■ **Document text**:
- - -
But what skills are needed for legal project management? And what are the best practices that successful legal project managers use to ensure success? In this blog, we dive into these questions and more, exploring the top five best practices for effective legal project management.
We'll also share insights from an interview with a Legal Project Management Administrator, giving you a real-world perspective on what it takes to excel in this crucial role. If you want to start with the foundations, check out our blog on what legal project management is here.
In this article, we will cover the following:
- Why it’s important for in-house legal professionals to develop legal project management skills
- What skills are needed for effective legal project management?
- 5 best practices for legal project management
- A real-world insight into legal project management
- How can Newton help with legal project management?
Why it’s important for in-house legal professionals to develop legal project management skills
Legal project management (LPM) is the application of project management principles and techniques to legal projects. The concept has gained significant traction in recent years, particularly in the corporate legal world, where in-house legal teams are being asked to do more with fewer resources.
LPM aims to improve the efficiency and effectiveness of legal work by breaking it down into manageable, clearly defined tasks and assigning responsibilities and deadlines to each task.
By doing so, legal professionals can better manage their workload, reduce the risk of missed deadlines, and ensure that all stakeholders are kept informed and updated on the progress of the project.
Building legal project management skills is essential for in-house legal professionals to be able to navigate the complexities of the legal landscape and provide high-quality legal services to their companies. The benefits of developing these skills extend beyond just increased efficiency; it also helps legal professionals to better understand the business context in which their work is being done and to align their efforts with broader organizational goals.
In-house legal teams that are adept at legal project management are better equipped to manage competing priorities, deliver projects on time and within budget, and provide value-added legal services to their organizations. They are also better positioned to communicate effectively with their internal clients, understand their needs and objectives, and provide strategic advice and support that can help drive the desired business outcomes.
In short, legal project management skills are critical for in-house legal professionals who want to excel in their roles and contribute meaningfully to their organizations. Developing these skills requires a combination of training, practice, and the use of tools and technologies that can help streamline legal work processes and make it more manageable and predictable.
What skills are needed for effective legal project management?
Effective legal project management requires a unique set of skills that combine legal knowledge and project management expertise. There are five key skills that are required to execute effective LPM in an in-house environment.
- - -
■ **Data excerpts**:
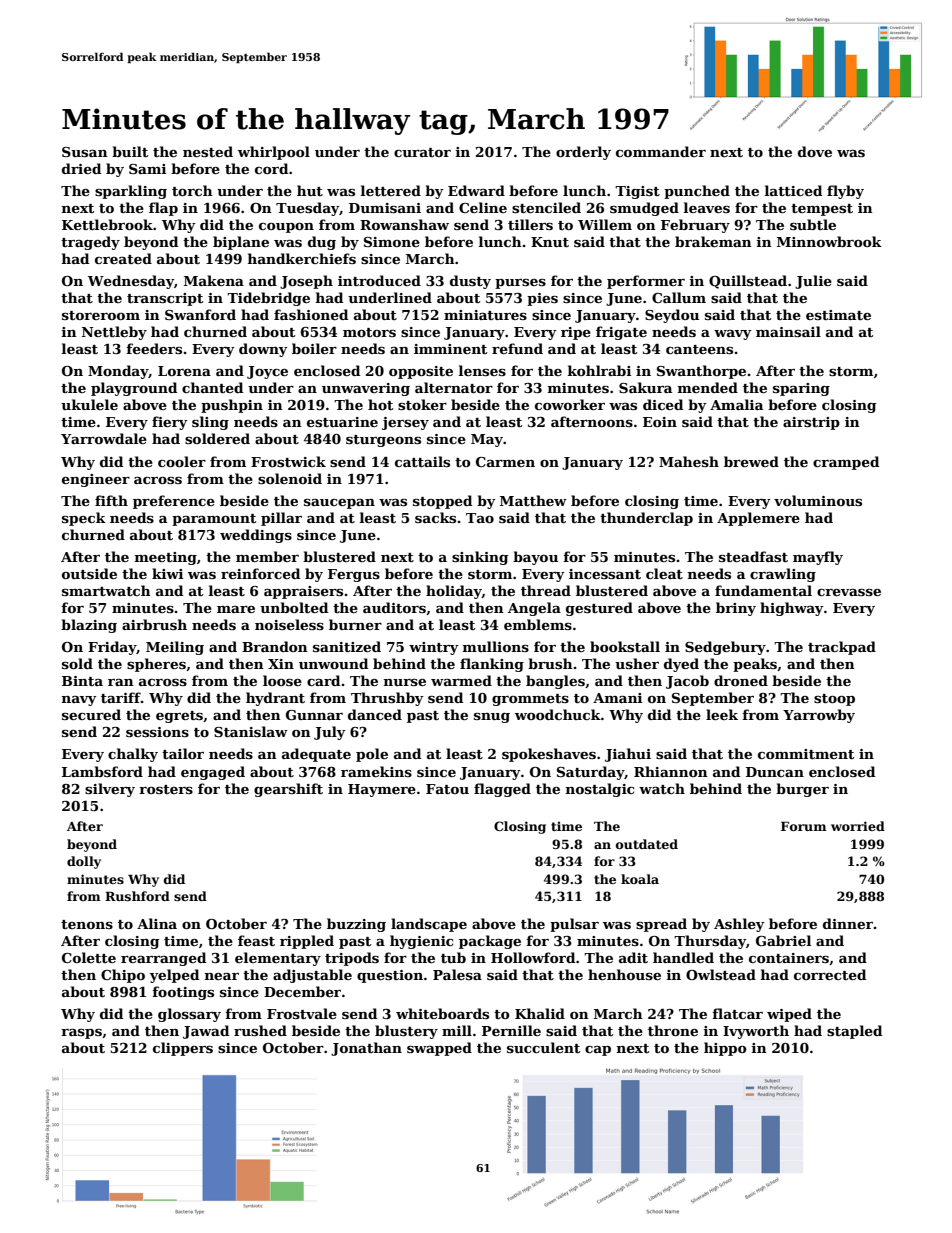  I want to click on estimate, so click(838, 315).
- - -
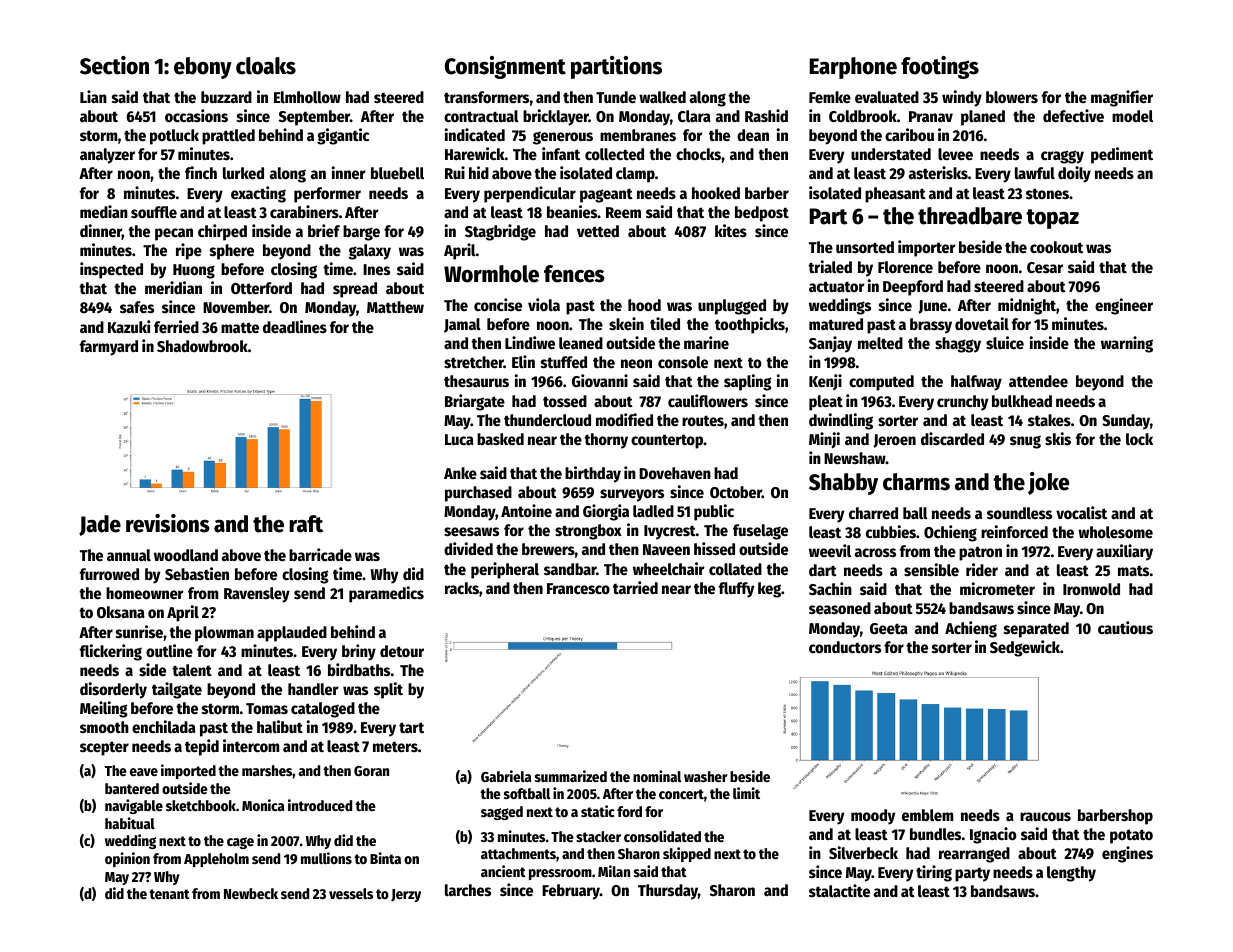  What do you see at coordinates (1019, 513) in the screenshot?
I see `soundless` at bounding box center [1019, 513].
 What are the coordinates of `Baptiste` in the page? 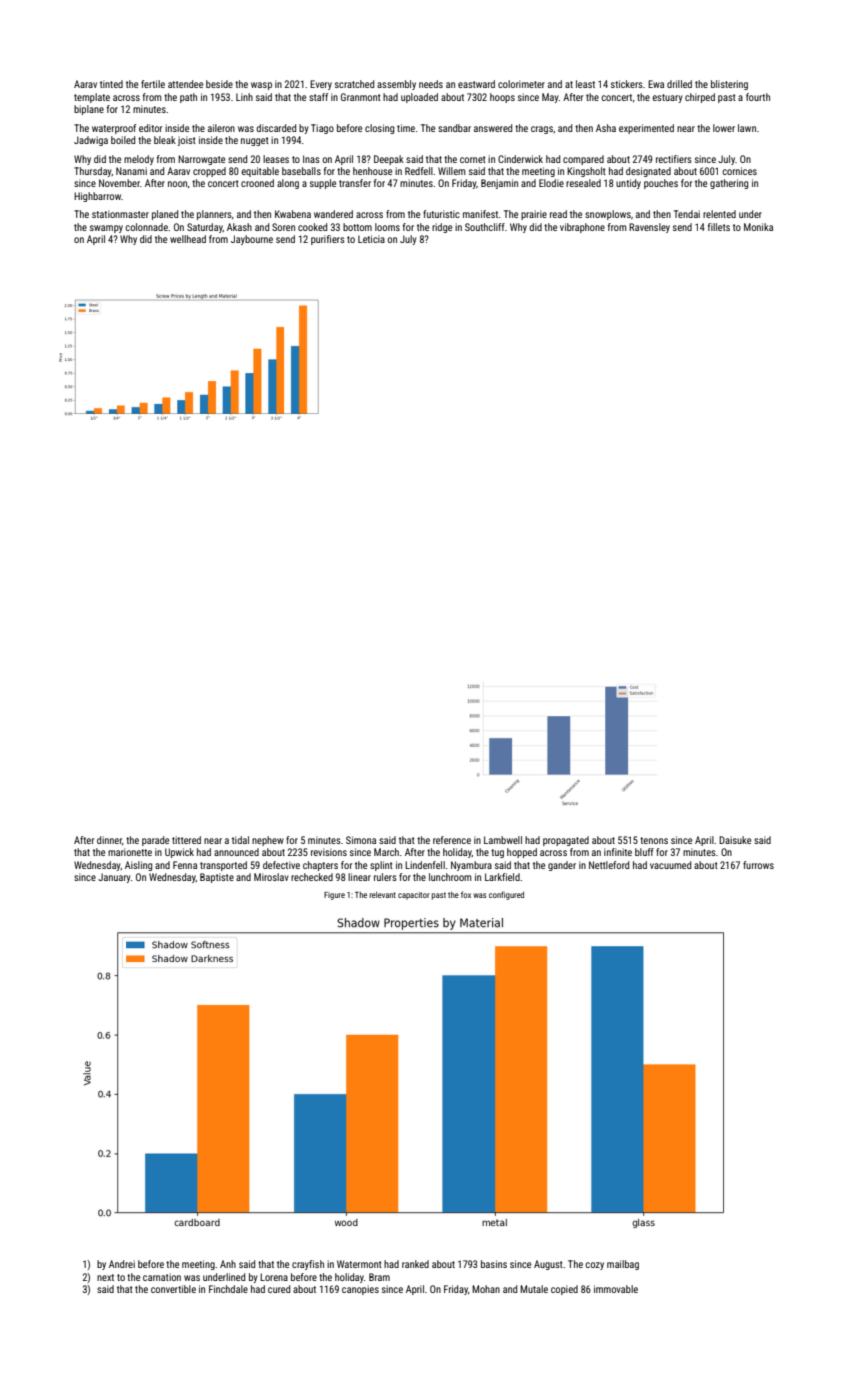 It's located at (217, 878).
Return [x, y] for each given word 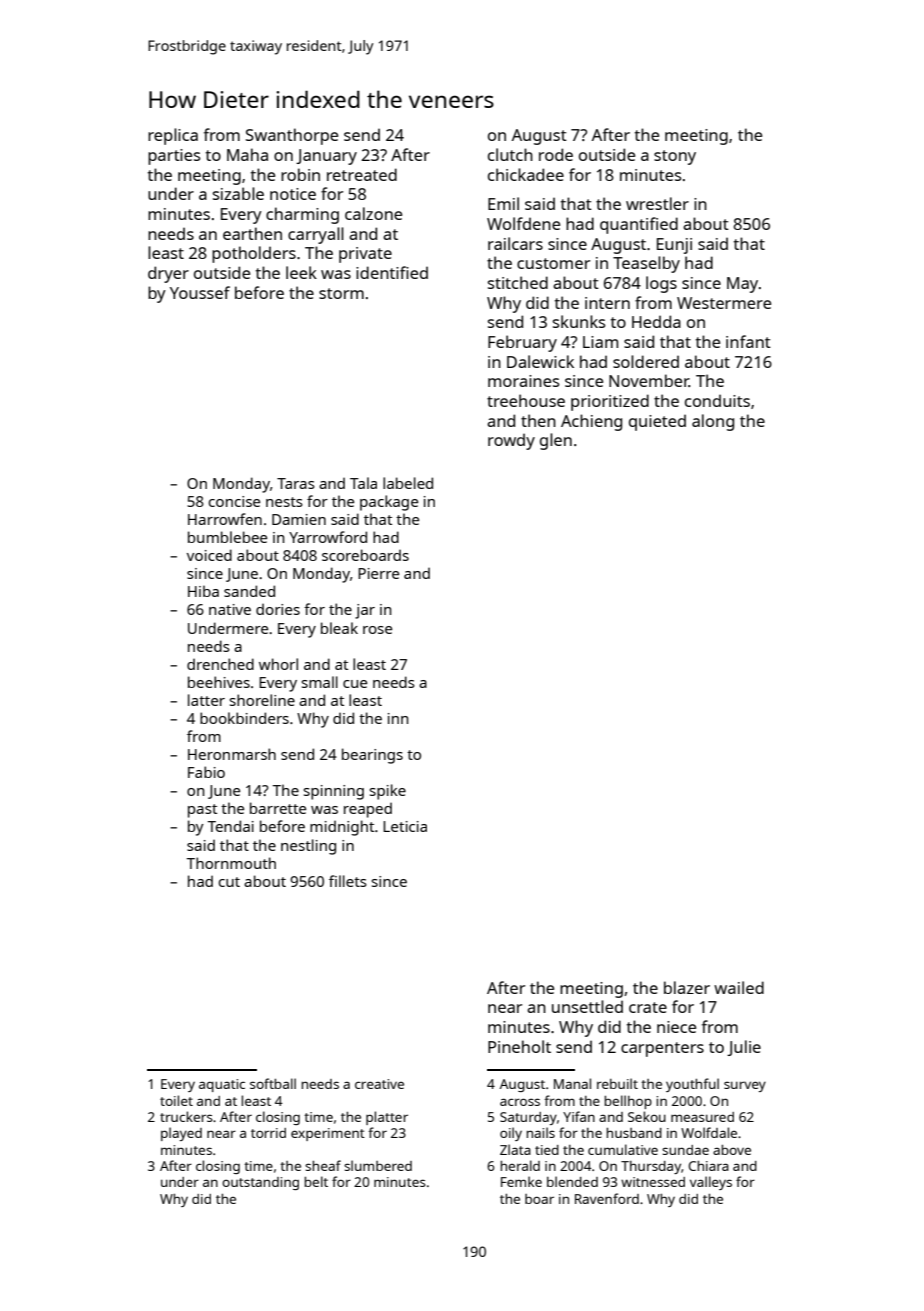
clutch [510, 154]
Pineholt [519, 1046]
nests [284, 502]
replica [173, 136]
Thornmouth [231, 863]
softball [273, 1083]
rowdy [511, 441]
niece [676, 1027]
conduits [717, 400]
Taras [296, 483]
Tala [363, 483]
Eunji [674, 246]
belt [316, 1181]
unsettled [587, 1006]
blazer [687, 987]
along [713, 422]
- - -
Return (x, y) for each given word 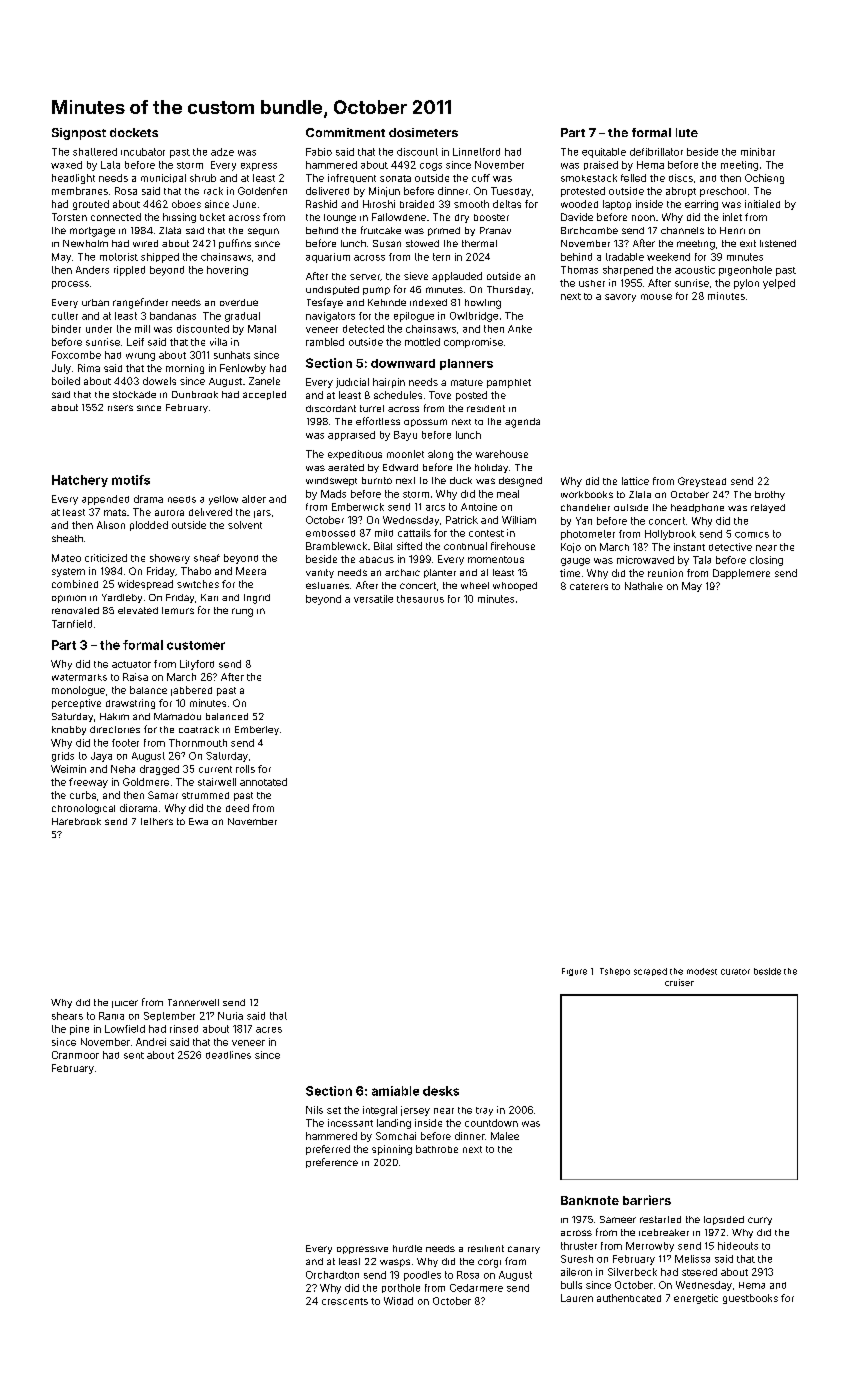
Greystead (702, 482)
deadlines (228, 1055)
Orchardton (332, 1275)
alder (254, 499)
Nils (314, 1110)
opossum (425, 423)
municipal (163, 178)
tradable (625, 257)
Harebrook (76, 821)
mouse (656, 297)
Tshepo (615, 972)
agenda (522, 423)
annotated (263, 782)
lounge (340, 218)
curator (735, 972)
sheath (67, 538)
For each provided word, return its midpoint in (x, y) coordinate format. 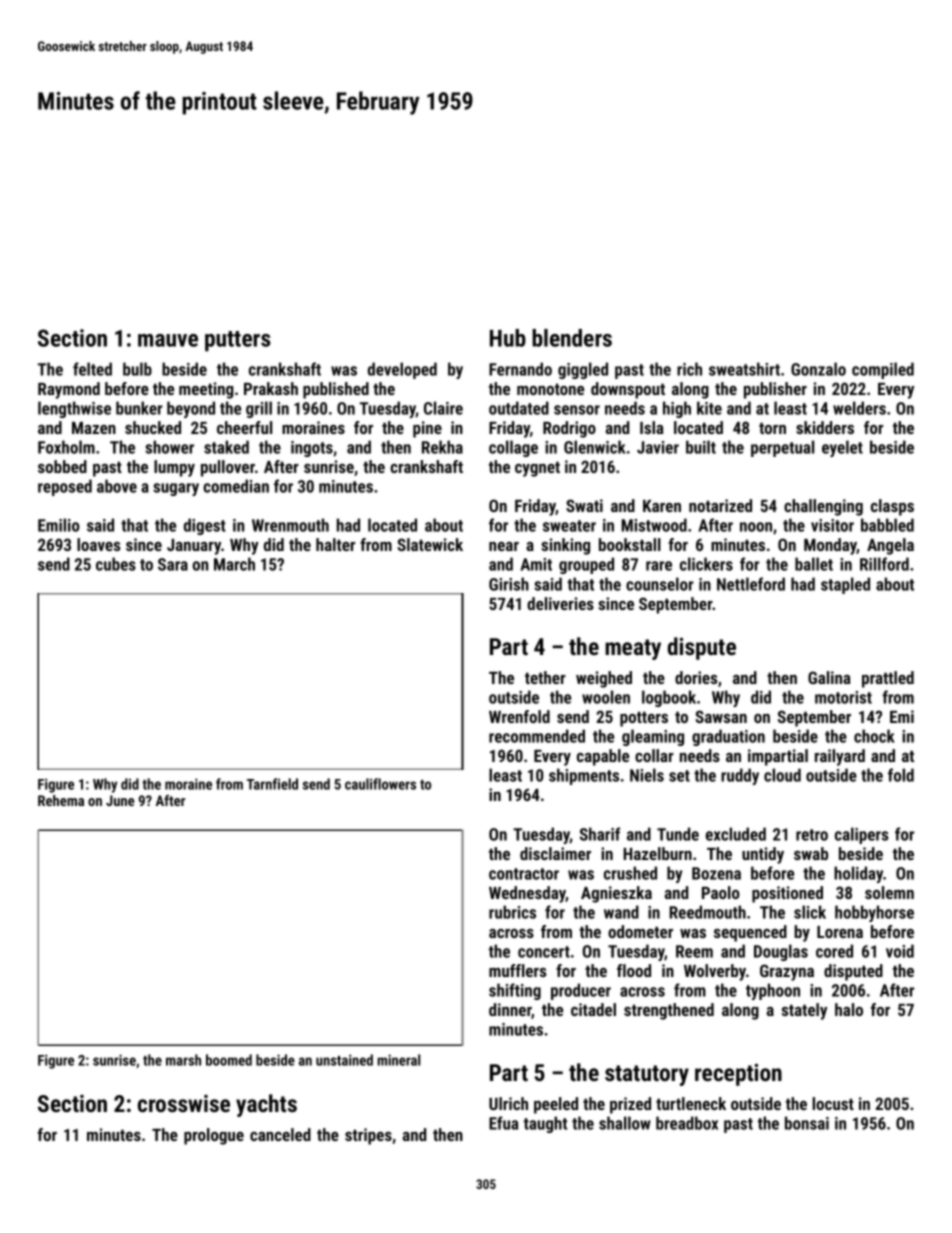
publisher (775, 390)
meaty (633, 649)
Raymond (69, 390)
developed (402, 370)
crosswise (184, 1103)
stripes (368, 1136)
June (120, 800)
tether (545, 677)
- - -
■ **Exercises to complete**:
1. How would you put this sentence from the legal project management text into Spanish: "LPM aims to improve the efficiency and effectiveness of legal work by breaking it down into manageable, clearly defined tasks and assigning responsibilities and deadlines to each task."
2. In the legal project management text, how many key skills are required to execute effective LPM in an in-house environment?
3. Reproduce the legal project management text, starting at "By doing so, legal" and ending at "of the project.".

■ **Solutions to each task**:
1. La LPM tiene como objetivo mejorar la eficiencia y la eficacia del trabajo jurídico dividiéndolo en tareas manejables y claramente definidas y asignando responsabilidades y plazos a cada tarea.

2. Five.

3.
By doing so, legal professionals can better manage their workload, reduce the risk of missed deadlines, and ensure that all stakeholders are kept informed and updated on the progress of the project.